以我院重點學科婦瘤科CMI分值超額績效為例,首先列出DRG直接成本和變動成本,核算出DRG醫療全成本后,計算出DRG直接結余貢獻、毛結余貢獻和凈結余貢獻。再根據RW變動成本指數、CMI變動成本指數、CMI邊際貢獻指數。核算出CMI直接成本指數及直接貢獻指數、醫療成本指數及毛結余貢獻指數、醫療全成本指數及凈結余貢獻指數。

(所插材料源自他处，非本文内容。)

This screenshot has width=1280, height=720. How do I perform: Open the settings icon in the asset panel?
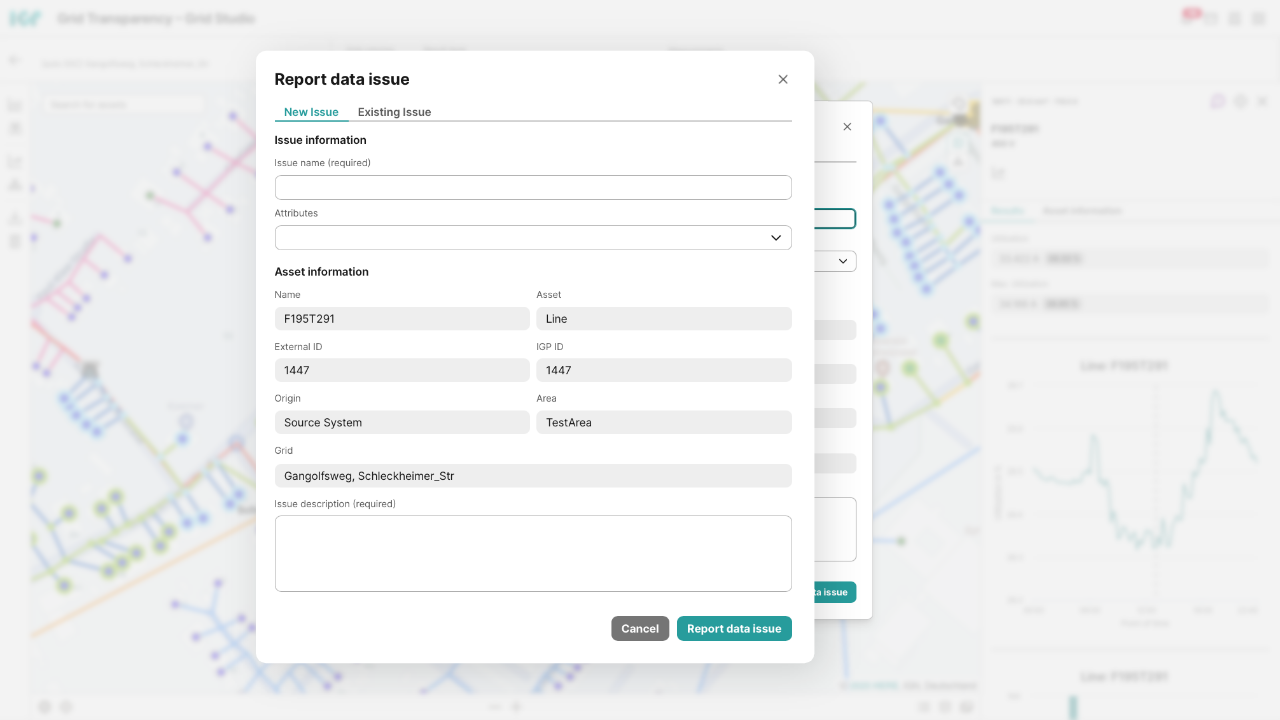pos(1240,101)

再通過對DRG結余貢獻與CMI綜合分析,結合科室醫療技術水平、學科定位以及醫療服務能力,參照CMI值、結余貢獻、服務數量、患者滿意度、自費比率等,將學科病種細化為重點病種、競爭病種、適宜病種和劣勢病種,在標準績效系數基礎上制定出超額績效系數,并據此按績效系數1.6、1.4、1.0、0.8進行差異化超額激勵,從而推動科室病種結構調整,促進學科醫療服務能力提升。
對于技術水平低于行業平均水平但收支結余為正的潛力科室,績效的設計需要考慮科室CMI值,引導科室積極調整優化病種結構,提升大重病治療技術水平。
對于技術水平低于行業平均水平且收支結余為負的問題科室,提升成本控制能力的同時,設置高權重病例激勵,優化病組結構,提高治療危重病的水平。
比如,對于技術水平高于行業平均水平但收支結余為負的低效科室,提升成本控制能力的同時,重點激勵開展高精尖手術和急危重癥救治,并用其他科室項目盈余平衡高精尖新技術應用帶來的虧損。
總之,DRG構成了一套新的數據治理與醫療管理體系,精細而繁復,且很大程度上改變了醫院原有的運營模式和醫生的行為模式。既繞不開,也躲不掉,那就讓我們學習它、適應它、掌握它,張開雙臂擁抱它。